If Web 1.0’s Kryptonite Was the Bust, Web 2.0 Kryptonite Was the Grind - thiele
http://techcrunch.com/2010/10/03/if-web-1-0%E2%80%99s-kryptonite-was-the-bust-web-2-0-kryptonite-was-the-grind/
======
jdietrich
The very fact that the words "dipshit $40m companies" were ever uttered with a
straight face suggests to me that we all _completely lost our fucking minds_.

A $40m company is an amazing achievement for anyone and I can't imagine the
level of neurosis and inferiority that would make you consider that a
"dipshit" accomplishment. Building a billion-dollar company is a once in a
generation thing in any industry, none of us should forget that.

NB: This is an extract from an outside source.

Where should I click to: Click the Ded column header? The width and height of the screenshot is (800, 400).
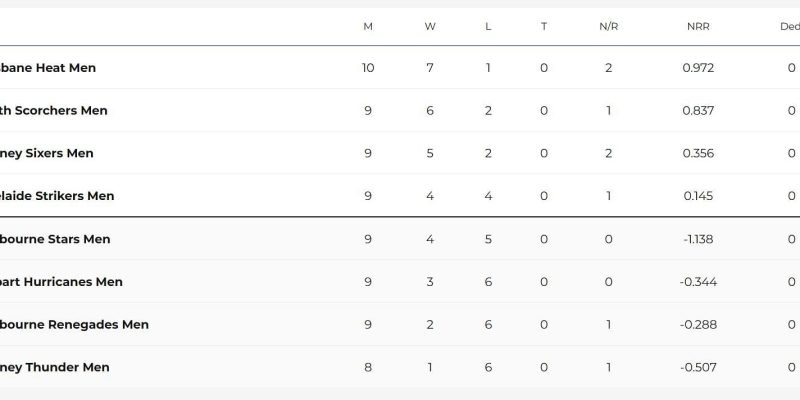(x=787, y=26)
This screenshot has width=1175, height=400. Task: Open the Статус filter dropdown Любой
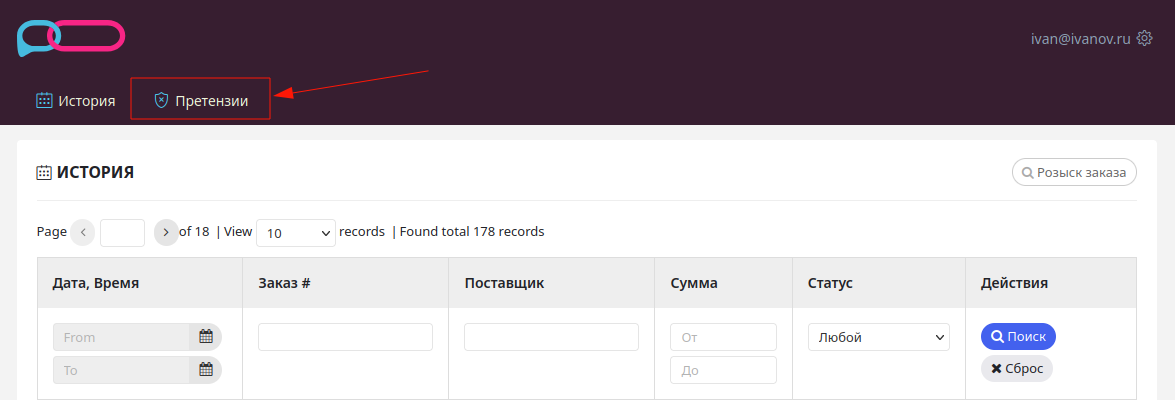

People talk about "riding a wave" as if it's about being in the right place at
the right time. Ask a surfer and you'll get the truth - riding a big wave is
about getting up really early and paddling like a motherfucker all day into
wave after wave, until eventually you get a big one. If you just sit there
waiting for a big wave to come, you're just going to get drowned by it.

The whole economy has been a great big childish bubble for the last decade or
more. It has burst, which is great. Credit is cheap, rents are cheap, labour
is cheap, the incumbents are panicked and markets are restructuring. Pick a
wave and paddle for it - by the time you can see that it's a big one, you'll
have missed it.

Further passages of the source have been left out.